▸ Exercise description: The required output is the complete listing, copied word for word.
── Given records ──
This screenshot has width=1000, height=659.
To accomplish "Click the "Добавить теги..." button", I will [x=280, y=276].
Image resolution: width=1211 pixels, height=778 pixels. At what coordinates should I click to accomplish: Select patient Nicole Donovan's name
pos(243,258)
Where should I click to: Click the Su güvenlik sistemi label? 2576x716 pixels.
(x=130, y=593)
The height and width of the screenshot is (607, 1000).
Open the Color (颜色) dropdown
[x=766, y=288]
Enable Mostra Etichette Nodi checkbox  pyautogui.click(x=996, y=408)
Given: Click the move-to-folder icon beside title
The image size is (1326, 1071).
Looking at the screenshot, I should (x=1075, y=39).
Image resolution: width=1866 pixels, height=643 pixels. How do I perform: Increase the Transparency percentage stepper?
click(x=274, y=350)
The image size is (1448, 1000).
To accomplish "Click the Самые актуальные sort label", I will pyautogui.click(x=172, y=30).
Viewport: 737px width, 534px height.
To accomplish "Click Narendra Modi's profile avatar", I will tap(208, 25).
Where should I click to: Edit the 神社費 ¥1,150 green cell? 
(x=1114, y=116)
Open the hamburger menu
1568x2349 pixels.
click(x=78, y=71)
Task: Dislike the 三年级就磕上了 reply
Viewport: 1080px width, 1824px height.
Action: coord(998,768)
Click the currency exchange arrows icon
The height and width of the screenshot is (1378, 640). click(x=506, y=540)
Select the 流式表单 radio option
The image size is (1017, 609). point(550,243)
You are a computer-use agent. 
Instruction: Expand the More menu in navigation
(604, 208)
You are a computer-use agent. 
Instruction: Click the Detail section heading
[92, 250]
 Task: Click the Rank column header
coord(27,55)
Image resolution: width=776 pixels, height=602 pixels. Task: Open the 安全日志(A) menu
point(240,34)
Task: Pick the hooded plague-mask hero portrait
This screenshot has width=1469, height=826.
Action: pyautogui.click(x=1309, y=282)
───
▸ Exercise output:
This screenshot has width=1000, height=659.
To accomplish "Click the "Добавить теги..." button", I will [x=280, y=276].
Image resolution: width=1211 pixels, height=778 pixels. At what coordinates should I click to accomplish: Select patient Nicole Donovan's name
pos(243,258)
Where should I click to: Click the Su güvenlik sistemi label? 2576x716 pixels.
(x=130, y=593)
The height and width of the screenshot is (607, 1000).
Open the Color (颜色) dropdown
[x=766, y=288]
Enable Mostra Etichette Nodi checkbox  pyautogui.click(x=996, y=408)
Given: Click the move-to-folder icon beside title
The image size is (1326, 1071).
Looking at the screenshot, I should (x=1075, y=39).
Image resolution: width=1866 pixels, height=643 pixels. How do I perform: Increase the Transparency percentage stepper?
click(x=274, y=350)
The image size is (1448, 1000).
To accomplish "Click the Самые актуальные sort label", I will pyautogui.click(x=172, y=30).
Viewport: 737px width, 534px height.
To accomplish "Click Narendra Modi's profile avatar", I will tap(208, 25).
Where should I click to: Edit the 神社費 ¥1,150 green cell? 
(x=1114, y=116)
Open the hamburger menu
1568x2349 pixels.
click(x=78, y=71)
Task: Dislike the 三年级就磕上了 reply
Viewport: 1080px width, 1824px height.
Action: coord(998,768)
Click the currency exchange arrows icon
The height and width of the screenshot is (1378, 640). click(x=506, y=540)
Select the 流式表单 radio option
The image size is (1017, 609). point(550,243)
You are a computer-use agent. 
Instruction: Expand the More menu in navigation
(604, 208)
You are a computer-use agent. 
Instruction: Click the Detail section heading
[92, 250]
 Task: Click the Rank column header
coord(27,55)
Image resolution: width=776 pixels, height=602 pixels. Task: Open the 安全日志(A) menu
point(240,34)
Task: Pick the hooded plague-mask hero portrait
This screenshot has width=1469, height=826.
Action: pyautogui.click(x=1309, y=282)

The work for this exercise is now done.